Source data
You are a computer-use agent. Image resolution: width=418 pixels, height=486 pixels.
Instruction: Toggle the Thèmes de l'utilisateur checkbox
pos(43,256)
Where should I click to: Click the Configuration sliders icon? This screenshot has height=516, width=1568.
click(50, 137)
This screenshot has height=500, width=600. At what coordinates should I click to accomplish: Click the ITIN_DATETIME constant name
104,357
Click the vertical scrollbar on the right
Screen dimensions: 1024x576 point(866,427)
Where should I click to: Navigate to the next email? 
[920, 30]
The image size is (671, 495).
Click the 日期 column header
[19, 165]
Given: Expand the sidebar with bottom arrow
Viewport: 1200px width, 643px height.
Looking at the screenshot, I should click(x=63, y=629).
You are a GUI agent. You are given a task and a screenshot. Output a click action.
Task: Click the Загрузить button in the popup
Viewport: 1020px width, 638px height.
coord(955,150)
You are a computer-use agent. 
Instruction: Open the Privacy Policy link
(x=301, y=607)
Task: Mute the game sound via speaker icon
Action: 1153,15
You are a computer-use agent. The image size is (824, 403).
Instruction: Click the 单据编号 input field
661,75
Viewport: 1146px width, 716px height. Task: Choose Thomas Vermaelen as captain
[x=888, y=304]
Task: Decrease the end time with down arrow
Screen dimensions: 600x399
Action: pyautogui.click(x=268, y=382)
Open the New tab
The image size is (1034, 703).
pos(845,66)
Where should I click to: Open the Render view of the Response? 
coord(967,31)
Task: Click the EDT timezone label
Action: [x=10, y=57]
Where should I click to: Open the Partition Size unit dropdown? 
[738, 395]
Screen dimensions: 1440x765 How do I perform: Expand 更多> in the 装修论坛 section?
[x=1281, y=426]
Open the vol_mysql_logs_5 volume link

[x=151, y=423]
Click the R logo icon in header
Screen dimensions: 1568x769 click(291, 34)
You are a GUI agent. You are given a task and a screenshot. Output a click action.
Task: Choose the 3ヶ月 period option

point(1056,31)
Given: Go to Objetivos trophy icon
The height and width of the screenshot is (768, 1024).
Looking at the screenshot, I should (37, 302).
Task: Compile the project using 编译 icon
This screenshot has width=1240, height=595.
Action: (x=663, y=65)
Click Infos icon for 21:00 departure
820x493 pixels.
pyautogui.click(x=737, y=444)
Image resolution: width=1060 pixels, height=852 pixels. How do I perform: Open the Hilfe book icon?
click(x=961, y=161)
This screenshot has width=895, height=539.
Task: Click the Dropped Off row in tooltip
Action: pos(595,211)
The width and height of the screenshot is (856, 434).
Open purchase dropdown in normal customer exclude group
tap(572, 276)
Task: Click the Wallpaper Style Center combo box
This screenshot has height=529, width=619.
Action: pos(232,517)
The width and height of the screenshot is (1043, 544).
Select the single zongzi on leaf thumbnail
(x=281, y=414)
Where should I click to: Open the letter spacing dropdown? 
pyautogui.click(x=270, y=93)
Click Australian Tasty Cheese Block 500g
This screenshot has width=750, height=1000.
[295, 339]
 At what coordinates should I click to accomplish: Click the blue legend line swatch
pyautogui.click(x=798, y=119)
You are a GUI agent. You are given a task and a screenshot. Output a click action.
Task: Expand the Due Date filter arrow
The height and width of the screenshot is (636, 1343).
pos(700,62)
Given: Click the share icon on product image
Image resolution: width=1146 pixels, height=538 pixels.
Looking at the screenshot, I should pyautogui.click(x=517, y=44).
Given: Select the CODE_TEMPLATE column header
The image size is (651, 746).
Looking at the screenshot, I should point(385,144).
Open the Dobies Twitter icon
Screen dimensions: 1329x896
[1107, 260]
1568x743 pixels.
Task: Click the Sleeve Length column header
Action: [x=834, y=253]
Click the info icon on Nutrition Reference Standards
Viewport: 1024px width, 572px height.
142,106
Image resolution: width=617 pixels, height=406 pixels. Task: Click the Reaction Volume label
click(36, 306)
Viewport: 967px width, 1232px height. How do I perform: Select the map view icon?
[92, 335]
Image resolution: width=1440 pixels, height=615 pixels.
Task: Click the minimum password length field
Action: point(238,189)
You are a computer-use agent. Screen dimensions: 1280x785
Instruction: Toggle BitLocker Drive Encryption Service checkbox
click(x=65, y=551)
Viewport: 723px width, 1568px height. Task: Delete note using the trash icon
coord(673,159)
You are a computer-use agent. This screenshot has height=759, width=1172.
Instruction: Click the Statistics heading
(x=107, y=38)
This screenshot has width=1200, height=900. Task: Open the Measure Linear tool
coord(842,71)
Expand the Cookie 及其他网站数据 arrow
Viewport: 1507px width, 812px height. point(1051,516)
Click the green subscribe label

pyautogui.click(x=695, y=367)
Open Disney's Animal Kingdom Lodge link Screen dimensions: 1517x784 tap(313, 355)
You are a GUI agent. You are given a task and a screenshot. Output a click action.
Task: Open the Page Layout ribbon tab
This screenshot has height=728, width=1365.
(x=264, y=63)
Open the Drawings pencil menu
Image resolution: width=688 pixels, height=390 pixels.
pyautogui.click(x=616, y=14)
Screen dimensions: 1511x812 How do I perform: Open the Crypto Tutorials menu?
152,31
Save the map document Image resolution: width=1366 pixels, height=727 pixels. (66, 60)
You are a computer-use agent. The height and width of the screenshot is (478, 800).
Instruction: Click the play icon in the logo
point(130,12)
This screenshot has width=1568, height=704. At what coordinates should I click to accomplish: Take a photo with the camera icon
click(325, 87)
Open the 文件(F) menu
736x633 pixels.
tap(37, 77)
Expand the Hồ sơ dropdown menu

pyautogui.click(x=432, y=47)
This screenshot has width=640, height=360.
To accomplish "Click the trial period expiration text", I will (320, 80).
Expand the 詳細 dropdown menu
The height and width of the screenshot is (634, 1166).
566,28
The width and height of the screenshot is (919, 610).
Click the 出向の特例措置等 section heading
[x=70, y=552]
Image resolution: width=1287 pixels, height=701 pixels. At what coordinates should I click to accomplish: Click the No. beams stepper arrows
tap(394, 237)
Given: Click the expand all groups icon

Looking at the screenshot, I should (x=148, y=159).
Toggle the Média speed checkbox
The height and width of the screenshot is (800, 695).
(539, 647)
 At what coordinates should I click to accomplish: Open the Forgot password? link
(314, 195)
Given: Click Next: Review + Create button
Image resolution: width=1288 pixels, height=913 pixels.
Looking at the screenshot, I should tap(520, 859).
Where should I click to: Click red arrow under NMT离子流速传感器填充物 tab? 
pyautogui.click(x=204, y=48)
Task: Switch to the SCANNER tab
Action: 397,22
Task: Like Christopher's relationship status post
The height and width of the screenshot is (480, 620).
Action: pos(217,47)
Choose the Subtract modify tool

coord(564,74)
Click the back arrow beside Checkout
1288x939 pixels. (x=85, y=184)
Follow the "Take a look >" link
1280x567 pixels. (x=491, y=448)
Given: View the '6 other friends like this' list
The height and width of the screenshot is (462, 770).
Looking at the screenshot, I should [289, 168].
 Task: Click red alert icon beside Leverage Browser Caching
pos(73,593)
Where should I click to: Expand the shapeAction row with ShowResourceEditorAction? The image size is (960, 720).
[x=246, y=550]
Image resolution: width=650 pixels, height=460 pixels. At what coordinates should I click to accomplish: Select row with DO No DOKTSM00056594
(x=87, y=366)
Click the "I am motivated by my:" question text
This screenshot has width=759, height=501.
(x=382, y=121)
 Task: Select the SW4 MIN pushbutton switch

:: WHAT YOU WILL DO ::
Every line of the data above should be output exactly as written.

:: SOLUTION TO THE PROBLEM ::
You are a computer-use agent. Image resolution: width=418 pixels, height=486 pixels.
Instruction: Toggle the Thèmes de l'utilisateur checkbox
pos(43,256)
Where should I click to: Click the Configuration sliders icon? This screenshot has height=516, width=1568.
click(50, 137)
This screenshot has height=500, width=600. At what coordinates should I click to accomplish: Click the ITIN_DATETIME constant name
104,357
Click the vertical scrollbar on the right
Screen dimensions: 1024x576 point(866,427)
Where should I click to: Navigate to the next email? 
[920, 30]
The image size is (671, 495).
Click the 日期 column header
[19, 165]
Given: Expand the sidebar with bottom arrow
Viewport: 1200px width, 643px height.
Looking at the screenshot, I should click(x=63, y=629).
You are a GUI agent. You are given a task and a screenshot. Output a click action.
Task: Click the Загрузить button in the popup
Viewport: 1020px width, 638px height.
coord(955,150)
You are a computer-use agent. 
Instruction: Open the Privacy Policy link
(x=301, y=607)
Task: Mute the game sound via speaker icon
Action: 1153,15
You are a computer-use agent. The image size is (824, 403).
Instruction: Click the 单据编号 input field
661,75
Viewport: 1146px width, 716px height. Task: Choose Thomas Vermaelen as captain
[x=888, y=304]
Task: Decrease the end time with down arrow
Screen dimensions: 600x399
Action: pyautogui.click(x=268, y=382)
Open the New tab
The image size is (1034, 703).
pos(845,66)
Where should I click to: Open the Render view of the Response? 
coord(967,31)
Task: Click the EDT timezone label
Action: [x=10, y=57]
Where should I click to: Open the Partition Size unit dropdown? 
[738, 395]
Screen dimensions: 1440x765 How do I perform: Expand 更多> in the 装修论坛 section?
[x=1281, y=426]
Open the vol_mysql_logs_5 volume link

[x=151, y=423]
Click the R logo icon in header
Screen dimensions: 1568x769 click(291, 34)
You are a GUI agent. You are given a task and a screenshot. Output a click action.
Task: Choose the 3ヶ月 period option

point(1056,31)
Given: Go to Objetivos trophy icon
The height and width of the screenshot is (768, 1024).
Looking at the screenshot, I should (37, 302).
Task: Compile the project using 编译 icon
This screenshot has width=1240, height=595.
Action: (x=663, y=65)
Click Infos icon for 21:00 departure
820x493 pixels.
pyautogui.click(x=737, y=444)
Image resolution: width=1060 pixels, height=852 pixels. How do I perform: Open the Hilfe book icon?
click(x=961, y=161)
This screenshot has width=895, height=539.
Task: Click the Dropped Off row in tooltip
Action: pos(595,211)
The width and height of the screenshot is (856, 434).
Open purchase dropdown in normal customer exclude group
tap(572, 276)
Task: Click the Wallpaper Style Center combo box
This screenshot has height=529, width=619.
Action: pos(232,517)
The width and height of the screenshot is (1043, 544).
Select the single zongzi on leaf thumbnail
(x=281, y=414)
Where should I click to: Open the letter spacing dropdown? 
pyautogui.click(x=270, y=93)
Click Australian Tasty Cheese Block 500g
This screenshot has width=750, height=1000.
[295, 339]
 At what coordinates should I click to accomplish: Click the blue legend line swatch
pyautogui.click(x=798, y=119)
You are a GUI agent. You are given a task and a screenshot. Output a click action.
Task: Expand the Due Date filter arrow
The height and width of the screenshot is (636, 1343).
pos(700,62)
Given: Click the share icon on product image
Image resolution: width=1146 pixels, height=538 pixels.
Looking at the screenshot, I should pyautogui.click(x=517, y=44).
Given: Select the CODE_TEMPLATE column header
The image size is (651, 746).
Looking at the screenshot, I should point(385,144).
Open the Dobies Twitter icon
Screen dimensions: 1329x896
[1107, 260]
1568x743 pixels.
Task: Click the Sleeve Length column header
Action: [x=834, y=253]
Click the info icon on Nutrition Reference Standards
Viewport: 1024px width, 572px height.
142,106
Image resolution: width=617 pixels, height=406 pixels. Task: Click the Reaction Volume label
click(36, 306)
Viewport: 967px width, 1232px height. How do I perform: Select the map view icon?
[92, 335]
Image resolution: width=1440 pixels, height=615 pixels.
Task: Click the minimum password length field
Action: point(238,189)
You are a computer-use agent. Screen dimensions: 1280x785
Instruction: Toggle BitLocker Drive Encryption Service checkbox
click(x=65, y=551)
Viewport: 723px width, 1568px height. Task: Delete note using the trash icon
coord(673,159)
You are a computer-use agent. This screenshot has height=759, width=1172.
Instruction: Click the Statistics heading
(x=107, y=38)
This screenshot has width=1200, height=900. Task: Open the Measure Linear tool
coord(842,71)
Expand the Cookie 及其他网站数据 arrow
Viewport: 1507px width, 812px height. point(1051,516)
Click the green subscribe label

pyautogui.click(x=695, y=367)
Open Disney's Animal Kingdom Lodge link Screen dimensions: 1517x784 tap(313, 355)
You are a GUI agent. You are given a task and a screenshot. Output a click action.
Task: Open the Page Layout ribbon tab
This screenshot has height=728, width=1365.
(x=264, y=63)
Open the Drawings pencil menu
Image resolution: width=688 pixels, height=390 pixels.
pyautogui.click(x=616, y=14)
Screen dimensions: 1511x812 How do I perform: Open the Crypto Tutorials menu?
152,31
Save the map document Image resolution: width=1366 pixels, height=727 pixels. (66, 60)
You are a computer-use agent. The height and width of the screenshot is (478, 800).
Instruction: Click the play icon in the logo
point(130,12)
This screenshot has width=1568, height=704. At what coordinates should I click to accomplish: Take a photo with the camera icon
click(325, 87)
Open the 文件(F) menu
736x633 pixels.
tap(37, 77)
Expand the Hồ sơ dropdown menu

pyautogui.click(x=432, y=47)
This screenshot has width=640, height=360.
To accomplish "Click the trial period expiration text", I will (320, 80).
Expand the 詳細 dropdown menu
The height and width of the screenshot is (634, 1166).
566,28
The width and height of the screenshot is (919, 610).
Click the 出向の特例措置等 section heading
[x=70, y=552]
Image resolution: width=1287 pixels, height=701 pixels. At what coordinates should I click to accomplish: Click the No. beams stepper arrows
tap(394, 237)
Given: Click the expand all groups icon

Looking at the screenshot, I should (x=148, y=159).
Toggle the Média speed checkbox
The height and width of the screenshot is (800, 695).
(539, 647)
 At what coordinates should I click to accomplish: Open the Forgot password? link
(314, 195)
Given: Click Next: Review + Create button
Image resolution: width=1288 pixels, height=913 pixels.
Looking at the screenshot, I should tap(520, 859).
Where should I click to: Click red arrow under NMT离子流速传感器填充物 tab? 
pyautogui.click(x=204, y=48)
Task: Switch to the SCANNER tab
Action: 397,22
Task: Like Christopher's relationship status post
The height and width of the screenshot is (480, 620).
Action: pos(217,47)
Choose the Subtract modify tool

coord(564,74)
Click the back arrow beside Checkout
1288x939 pixels. (x=85, y=184)
Follow the "Take a look >" link
1280x567 pixels. (x=491, y=448)
Given: View the '6 other friends like this' list
The height and width of the screenshot is (462, 770).
Looking at the screenshot, I should [289, 168].
 Task: Click red alert icon beside Leverage Browser Caching
pos(73,593)
Where should I click to: Expand the shapeAction row with ShowResourceEditorAction? The image size is (960, 720).
[x=246, y=550]
Image resolution: width=650 pixels, height=460 pixels. At what coordinates should I click to accomplish: Select row with DO No DOKTSM00056594
(x=87, y=366)
Click the "I am motivated by my:" question text
This screenshot has width=759, height=501.
(x=382, y=121)
 Task: Select the SW4 MIN pushbutton switch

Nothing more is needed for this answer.